Moss and Lichen on Your Florida Roof: Why It's an Emergency, Not a Cosmetic Issue
Lichen roots penetrate tile and shingle surfaces, causing permanent damage. In Florida's climate, what looks like a surface stain is actually biological destruction underway.
Many Florida homeowners assume that the gray, crusty, or black-streaked growth on their roof is purely cosmetic — an eyesore that can wait. Algae streaking is relatively cosmetic and slow to damage roofing materials. Lichen is a fundamentally different organism, and its presence on your roof represents active, ongoing structural damage that gets harder and more expensive to address the longer it's left.
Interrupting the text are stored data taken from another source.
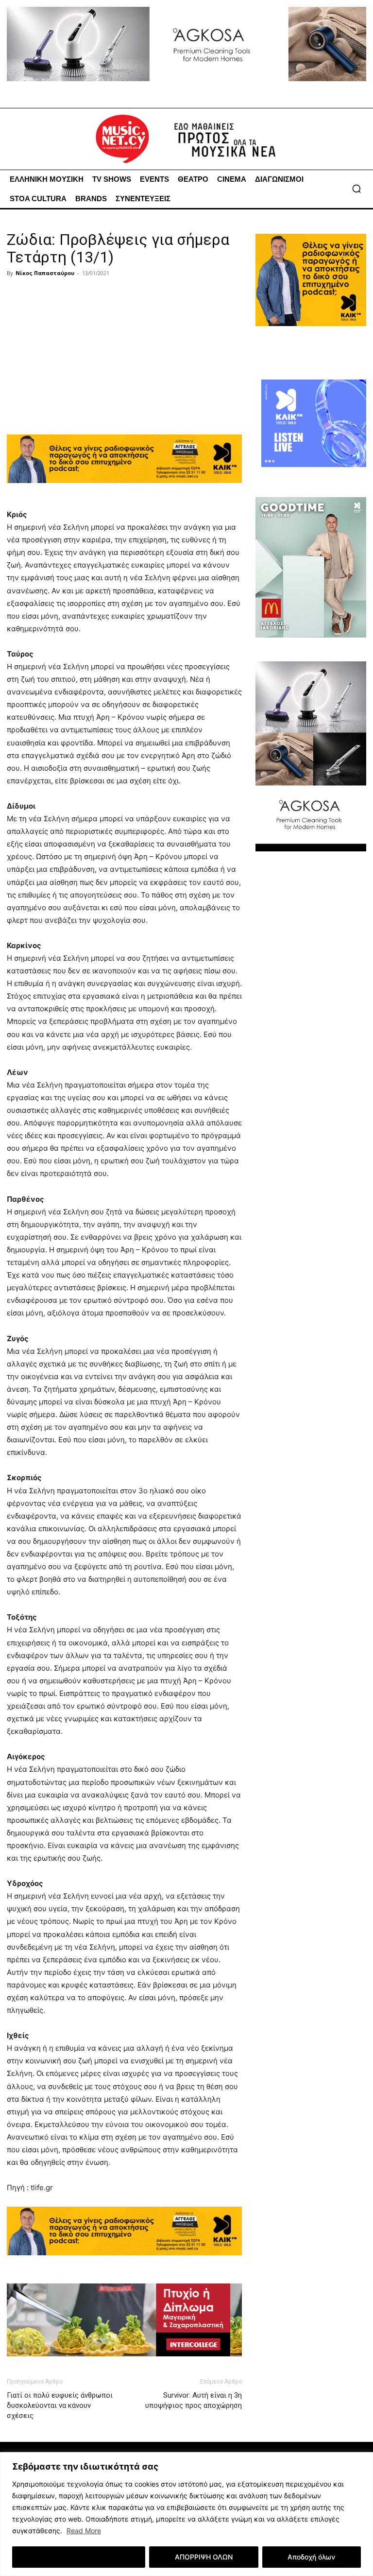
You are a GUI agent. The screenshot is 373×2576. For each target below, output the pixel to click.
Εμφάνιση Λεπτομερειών (79, 2557)
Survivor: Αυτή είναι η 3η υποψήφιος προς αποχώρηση (193, 2400)
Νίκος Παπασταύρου (45, 273)
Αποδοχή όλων (311, 2557)
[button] (356, 188)
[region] (186, 2514)
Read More (84, 2530)
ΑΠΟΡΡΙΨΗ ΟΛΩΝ (204, 2557)
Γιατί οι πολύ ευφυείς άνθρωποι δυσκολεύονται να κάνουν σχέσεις (60, 2405)
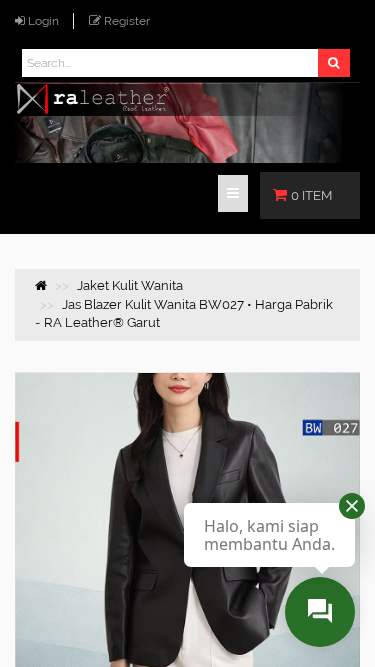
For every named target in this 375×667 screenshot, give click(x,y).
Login (43, 21)
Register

Understanding What Lichen Actually Is
Lichen is a symbiotic organism — part algae, part fungi — that evolved specifically to colonize rock and mineral surfaces and extract nutrients from them by producing acids. When lichen colonizes asphalt shingles, concrete tile, clay tile, or slate, it is doing exactly what it evolved to do: slowly dissolving the mineral surface to extract nutrients. This process is visible as surface etching, pitting, and eventually granule loss on asphalt shingles and surface coating erosion on tile.
The root-like structures (hyphae) that lichen extends into roofing surfaces are what make it so damaging — and so difficult to remove completely. Killing the organism doesn't immediately remove the root penetration, and the damaged surface area remains even after treatment.
Treatment: Soft Washing for Lichen on Florida Roofs
Treating lichen requires a higher-concentration cleaning solution than algae treatment — the biology is more resistant. Professional soft washing uses a sodium hypochlorite-based formula at appropriate concentration to penetrate and kill lichen hyphae throughout the root system. After treatment, lichen releases from the surface over 3–6 months of rain and UV exposure — results are progressive rather than immediate. Severe lichen infestations may require a second treatment.
Insurance Implications in Florida
Florida's insurance market has significant consequences for heavily biological-growth-covered roofs. Roof condition inspections required for homeowners' insurance renewal or sale can result in policy non-renewal if a roof shows excessive biological growth — as it signals to insurers an aged or poorly maintained roof. Regular roof cleaning every 2–3 years is the most effective prevention strategy and insurance risk management tool.